INSTRUCTIONS FOR THE TASK –
Copy out everything from the line containing "Given: Select the Step 1 heading" down to the line containing "Viewport: 1445px width, 737px height.", keeping each line unchanged.

RECORDS PROVIDED –
>> START
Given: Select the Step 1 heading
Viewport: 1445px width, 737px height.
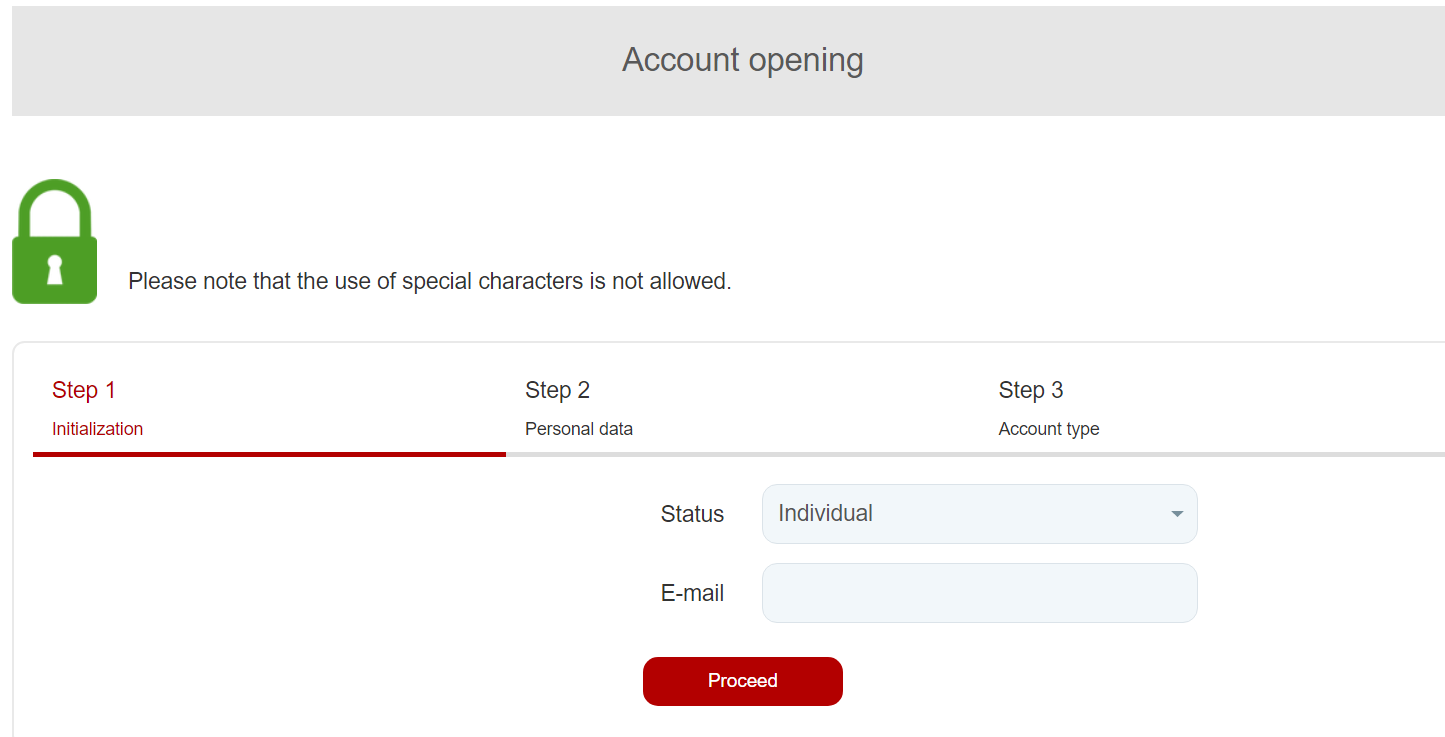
>> END
>> START
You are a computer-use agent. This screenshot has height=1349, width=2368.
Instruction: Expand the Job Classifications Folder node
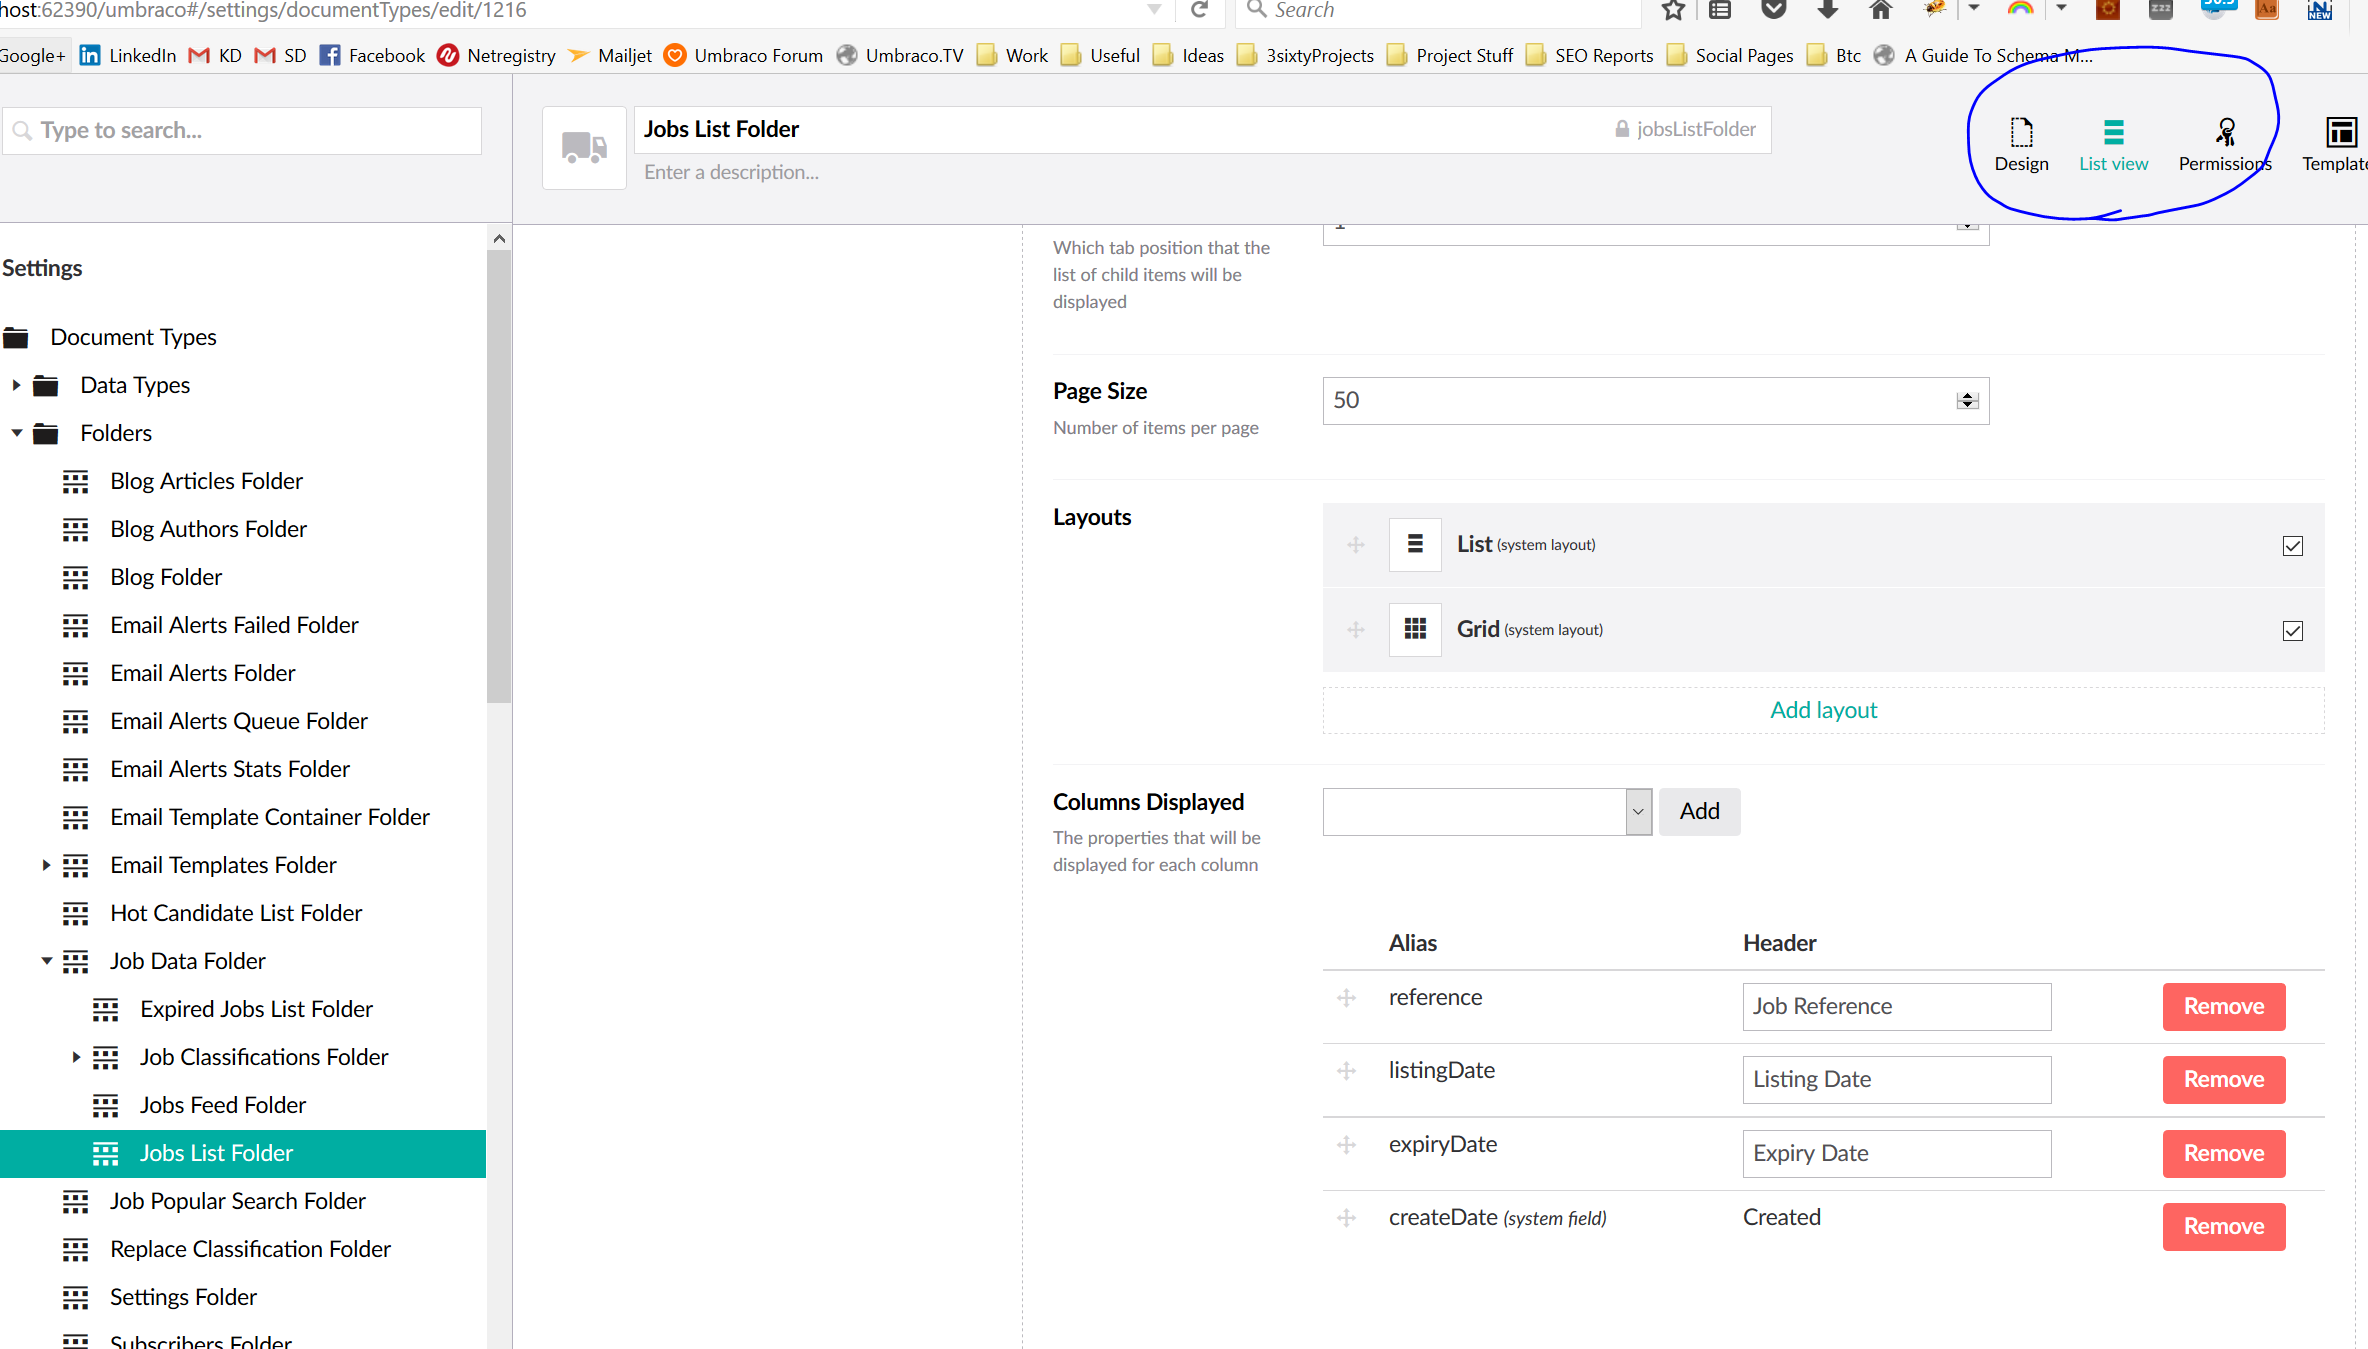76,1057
>> END
SOLUTION –
Given: Select the Step 1 heading
Viewport: 1445px width, 737px height.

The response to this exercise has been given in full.